Well, this wasn't my original objection, but as long as you've brought
it up, this is the OTHER thing I find absurd about the COCOMO approach:
the focus on SLOC. You cranked out 20 KSLOC of code in 1962. What language
was it? Assembler? FORTRAN? In 1990 I cranked out 20 KSLOC of Ada,
complete with tasking, genericity, exception handlers, constraint checking,
etc. To achieve this same level of functionality in a 1962 language, I
might well have had to write 10-100 times as many lines of code. How
much assembler would you have to write to provide dynamic binding and
inheritance a la C++? My guess is: considerably more than you could write
in a year (ask Stroustrup!).

As with all such metrics, the baselines should be calculated in terms of
COMPLEXITY. How many complexities could you write per year in 1962 vs
1991? THAT'S the critical issue, and I believe there is a wealth of
evidence that modern languages and environments have greatly increased
productivity when it is measured in this way. SLOC obscures the truth.
-- 
*** LIMITLESS SOFTWARE, Inc: Jim Showalter, jls@netcom.com, (408) 243-0630 ****
*Proven solutions to software problems. Consulting and training on all aspects*
*of software development. Management/process/methodology. Architecture/design/*
*reuse. Quality/productivity. Risk reduction. EFFECTIVE OO usage. Ada/C++.    *

crm@duke.cs.duke.edu (Charlie Martin) (06/20/91)

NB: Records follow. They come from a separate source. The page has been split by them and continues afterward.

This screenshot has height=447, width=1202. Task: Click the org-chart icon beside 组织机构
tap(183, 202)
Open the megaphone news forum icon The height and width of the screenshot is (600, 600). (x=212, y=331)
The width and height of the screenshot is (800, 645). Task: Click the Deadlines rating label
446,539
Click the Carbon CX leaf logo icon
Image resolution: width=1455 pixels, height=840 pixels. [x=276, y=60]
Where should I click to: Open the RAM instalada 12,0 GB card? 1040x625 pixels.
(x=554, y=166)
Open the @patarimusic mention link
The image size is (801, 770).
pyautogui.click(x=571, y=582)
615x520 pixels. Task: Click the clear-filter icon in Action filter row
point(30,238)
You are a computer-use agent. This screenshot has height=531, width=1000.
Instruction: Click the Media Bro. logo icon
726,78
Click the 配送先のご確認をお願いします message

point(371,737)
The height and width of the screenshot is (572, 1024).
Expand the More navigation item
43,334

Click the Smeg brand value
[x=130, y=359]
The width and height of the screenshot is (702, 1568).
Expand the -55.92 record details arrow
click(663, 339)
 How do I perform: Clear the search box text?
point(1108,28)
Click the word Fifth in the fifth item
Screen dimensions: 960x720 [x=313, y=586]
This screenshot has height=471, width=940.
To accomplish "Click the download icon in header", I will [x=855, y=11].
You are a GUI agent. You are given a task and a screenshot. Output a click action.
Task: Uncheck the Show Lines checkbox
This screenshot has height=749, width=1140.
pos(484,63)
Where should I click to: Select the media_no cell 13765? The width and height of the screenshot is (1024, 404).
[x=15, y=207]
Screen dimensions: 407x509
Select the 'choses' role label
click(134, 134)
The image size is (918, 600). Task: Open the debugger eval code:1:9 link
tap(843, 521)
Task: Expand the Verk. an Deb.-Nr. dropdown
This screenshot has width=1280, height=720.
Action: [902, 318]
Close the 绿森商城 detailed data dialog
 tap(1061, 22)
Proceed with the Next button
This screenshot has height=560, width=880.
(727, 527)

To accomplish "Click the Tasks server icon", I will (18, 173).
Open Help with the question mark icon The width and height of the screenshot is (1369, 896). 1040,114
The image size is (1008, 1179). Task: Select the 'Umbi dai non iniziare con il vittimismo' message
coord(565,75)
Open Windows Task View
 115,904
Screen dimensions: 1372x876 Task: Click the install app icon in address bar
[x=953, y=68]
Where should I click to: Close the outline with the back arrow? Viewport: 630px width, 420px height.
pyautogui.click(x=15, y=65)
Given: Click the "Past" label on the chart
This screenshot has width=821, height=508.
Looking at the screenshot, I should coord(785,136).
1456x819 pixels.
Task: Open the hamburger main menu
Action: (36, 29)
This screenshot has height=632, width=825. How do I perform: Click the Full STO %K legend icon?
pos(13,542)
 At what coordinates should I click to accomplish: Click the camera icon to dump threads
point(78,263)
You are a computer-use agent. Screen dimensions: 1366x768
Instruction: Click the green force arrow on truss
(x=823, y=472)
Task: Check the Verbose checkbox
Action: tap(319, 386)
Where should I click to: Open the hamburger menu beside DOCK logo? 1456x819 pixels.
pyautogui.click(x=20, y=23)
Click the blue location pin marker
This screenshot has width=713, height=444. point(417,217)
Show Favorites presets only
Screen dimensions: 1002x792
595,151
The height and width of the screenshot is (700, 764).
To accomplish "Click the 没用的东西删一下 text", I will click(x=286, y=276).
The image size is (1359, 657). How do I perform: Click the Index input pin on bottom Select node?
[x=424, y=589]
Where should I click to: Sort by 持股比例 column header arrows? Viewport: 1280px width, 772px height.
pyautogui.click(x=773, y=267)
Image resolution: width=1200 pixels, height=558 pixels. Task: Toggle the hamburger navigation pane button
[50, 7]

Okay, I *think* Jim and I are *laregly* in agreement, but I think there
are a couple of essential points to be clarified.  Here goes:

In article <1991Jun18.214011.17765@netcom.COM> jls@netcom.COM (Jim Showalter) writes:
>crm@duke.cs.duke.edu (Charlie Martin) writes:
>
>>>>(1) Empirically, in any organization, man-months per 1000 lines of code
>>>>(K SLOC) is roughly constant, no matter what language or environment is
>>>>used.  So, we can always assume that effort in man-months is
>>>>proportional to size in KSLOC.
>
>[I respond that this is absurd, to which Mr. Martin responds:]
>
>>I always hate it when someone says something is "prima facie absurd"
>>like this.  First of all, notice the claim is not *everyone*, but that
>>*within an organization* the productivity is roughly constant.
>
>I think I see the problem here. I'm probably not parsing your statement
>the way you are writing it. When I read the original post, it seems
>to read--to my parser at least--as follows: "It doesn't make any 
>difference what language or environment your organization uses, because
>you'll always produce the same amount of code in the same amount of time,
>regardless". This was the statement I was claiming was absurd, because,
>of course, it IS (is there anybody out there who thinks this statement
>is NOT absurd?). 

Okay, here goes:

(1) given the exact same environment -- language, operating system, etc
-- the average productivity of a group of programmers is likely to
remain nearly constant.

(2)  Across lanaguage environments, the number of source lines of code
tends to remain constant.  I know this seems counter-intuitive, but
it's well supported empirically: people average around 10 source lines
of code per total man days worked on the project.  Your milage may
vary, but the basic relationship does not.  Also, the constant there
does vary between organizations and within organizations -- factors of
2 or more average aren't uncommon -- but given the wide variation
between programmers it isn't clear whether this is the effect of
differences in management and environment, or just the effect of
having randomly assigned several high-speed programmers to one
project.  Unfortunately, it's also the sort of thing that's hard to
control for and that makes experimentation expensive.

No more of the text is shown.